A.= Gli uomini non pensano così di me; ma mi pongono alla pari di Ercole e Dioniso. Eppure solo io ho conquistato la fortezza di Aorno, mentre nessuno di loro l'aveva assediata.
F.= Vedi che dici questo come se fossi il figlio di Ammone, tu che paragoni te stesso a Ercole e Dioniso? E non ti vergogni, Alessandro, né disimpari la vanità, né prendi coscienza di te stesso né comprendi che sei già morto?
Concludo il post con altri parallelismi lessicali.
Iniziamo da una parola dalla quale si ricava un prefisso ben conosciuto nel nostro italiano:
Ψεῦσμα è il termine per "inganno", ψεύδω significa "ingannare". Ψευδῶς è l'avverbio che corrisponde al nostro "falsamente".
Ψεύστης equivale a "bugiardo".
Da tutte queste parole elencate si ricava il nostro prefisso italiano "pseudo". E non si tratta di un prefisso a connotazione positiva, come sapete, bensì di un elemento che sminuisce il significato del sostantivo a cui è legato quando forma parole composte. Eccovi alcuni esempi: pseudofilosofo, pseudoconcetto, pseudoletterato, pseudosoluzione.
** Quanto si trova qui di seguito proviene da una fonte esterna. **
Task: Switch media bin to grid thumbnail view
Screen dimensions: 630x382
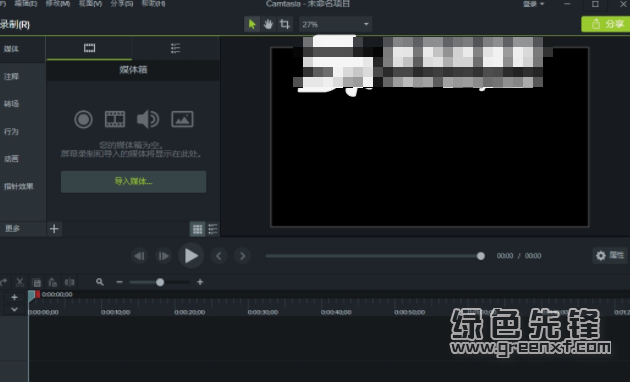Action: point(197,229)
E ovviamente pseudonimo, ovvero, nome di fantasia.
Anche in greco antico il prefisso "pseudo" veniva impiegato per indicare qualcosa che non ha valore o comunque, qualcosa di lontano dalla verità:
Ψευδολογία = racconto falso.
Ψευδομαρτυρία= falsa testimonianza.
Ψευδόσοφος= falso sapiente.
Andiamo invece a quel "senza spargimento di sangue": ἀναιμωτί.
La malattia dell'anemia deriva proprio da questo alfa privativo: ἄναιμία, e quindi, mancanza di sangue (ἀ+ αἷμα).
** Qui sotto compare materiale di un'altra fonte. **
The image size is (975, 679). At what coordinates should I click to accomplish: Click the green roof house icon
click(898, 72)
ἀναιμόσαρκος è una parola composta che significa " che ha carne in cui non circola sangue".
L'equivalente di "morto" in greco antico è νεκρός. Attenzione però: il verbo che deriva dalla stessa radice indubbiamente è νεκρόω che tuttavia non significa "morire" ma "uccidere, far morire".
Vέκρωσις da cui deriva la nostra "necrosi" , ovvero, la morte di cellule o di zone di tessuti del nostro organismo, è proprio il "morire".